Elements of Lucy Calkins' Writers' Workshop:
- Students keep a notebook or folder to organize their writing.
- Class members are all at different points in their writing. Some may be prewriting while others are at an editing stage.
- The teacher's role is: facilitator (monitoring, encouraging, conferencing, and providing help as needed).
- Students seek response to their writing from response partners or response groups for the purpose of improving their writing.
- Students have time to verbally share their written products.
- Teachers meet with individual students to conference their writing throughout the process.
- The workshop follows a predictable pattern: 5-10 minute mini-lesson, status of the class check, 30 minutes for independent writing and conferring, and a concluding group share.
Benefits of the Writing Workshop:
- There is no time wasted with students waiting for others to finish. Each student continues on to the next task.

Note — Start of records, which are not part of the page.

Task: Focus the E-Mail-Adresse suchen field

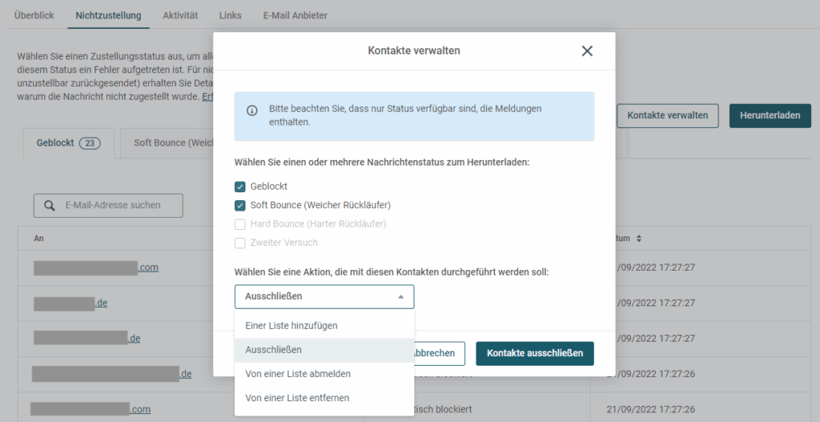Action: pyautogui.click(x=120, y=206)
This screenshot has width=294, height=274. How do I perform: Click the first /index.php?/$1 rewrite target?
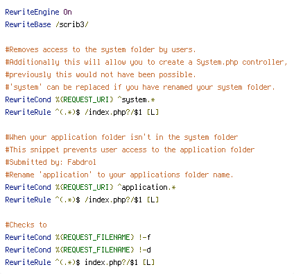tap(113, 112)
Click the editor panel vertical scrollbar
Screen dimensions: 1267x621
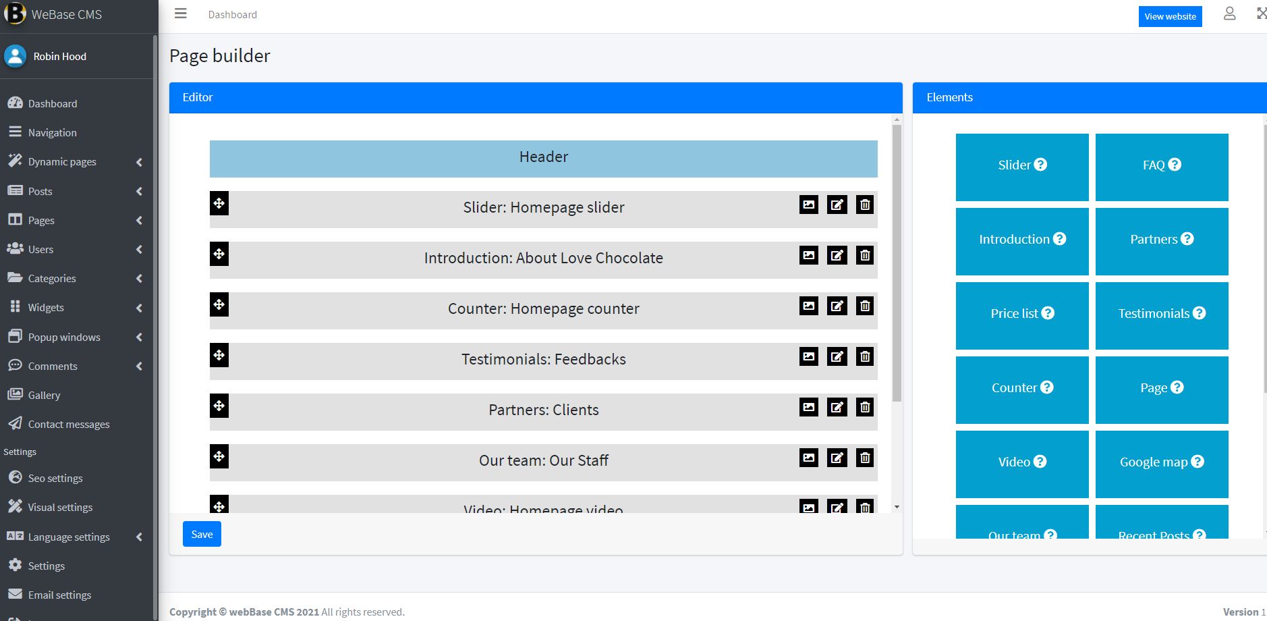[897, 270]
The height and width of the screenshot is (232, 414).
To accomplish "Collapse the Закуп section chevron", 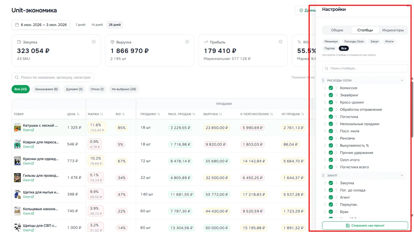I will 402,175.
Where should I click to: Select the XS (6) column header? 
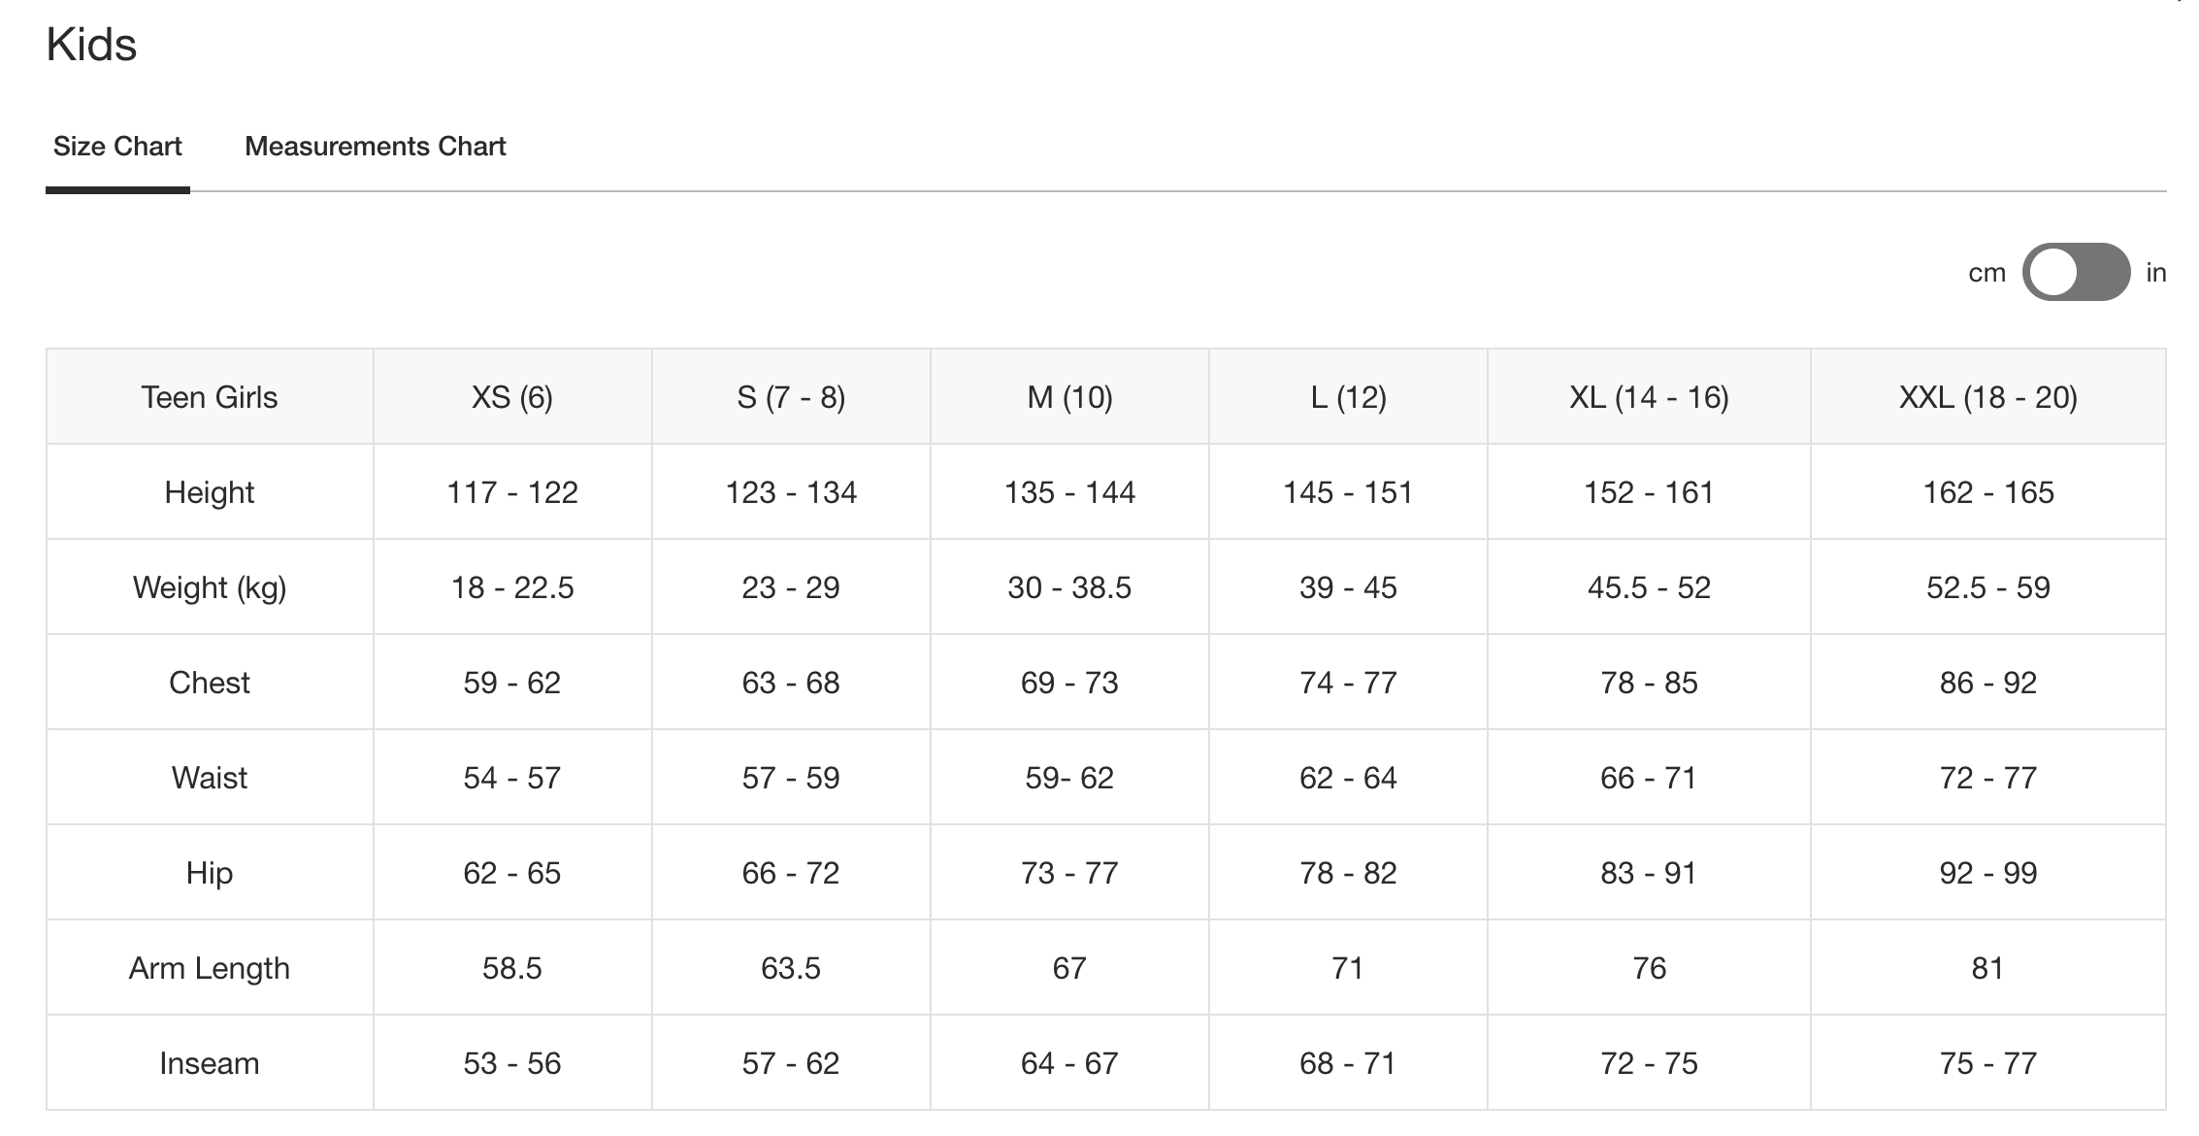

- Students develop an independence and motivation to be writers.
- Students learn to write by writing. The stages of writing (prewriting, drafting, response, revision, proofreading, and publishing) occur naturally as students work towards completion of their projects.
- The more children write - and write about what matters to them - the greater their chance of growing into critical thinkers.
Problems to consider with the Writing Workshop:
- Some students might take advantage of the organizational structure to use time inefficiently.
- The workshop offers freedom, and some classes/students may become unruly.
- Some students need substantial direct instruction on the forms and mechanics of writing.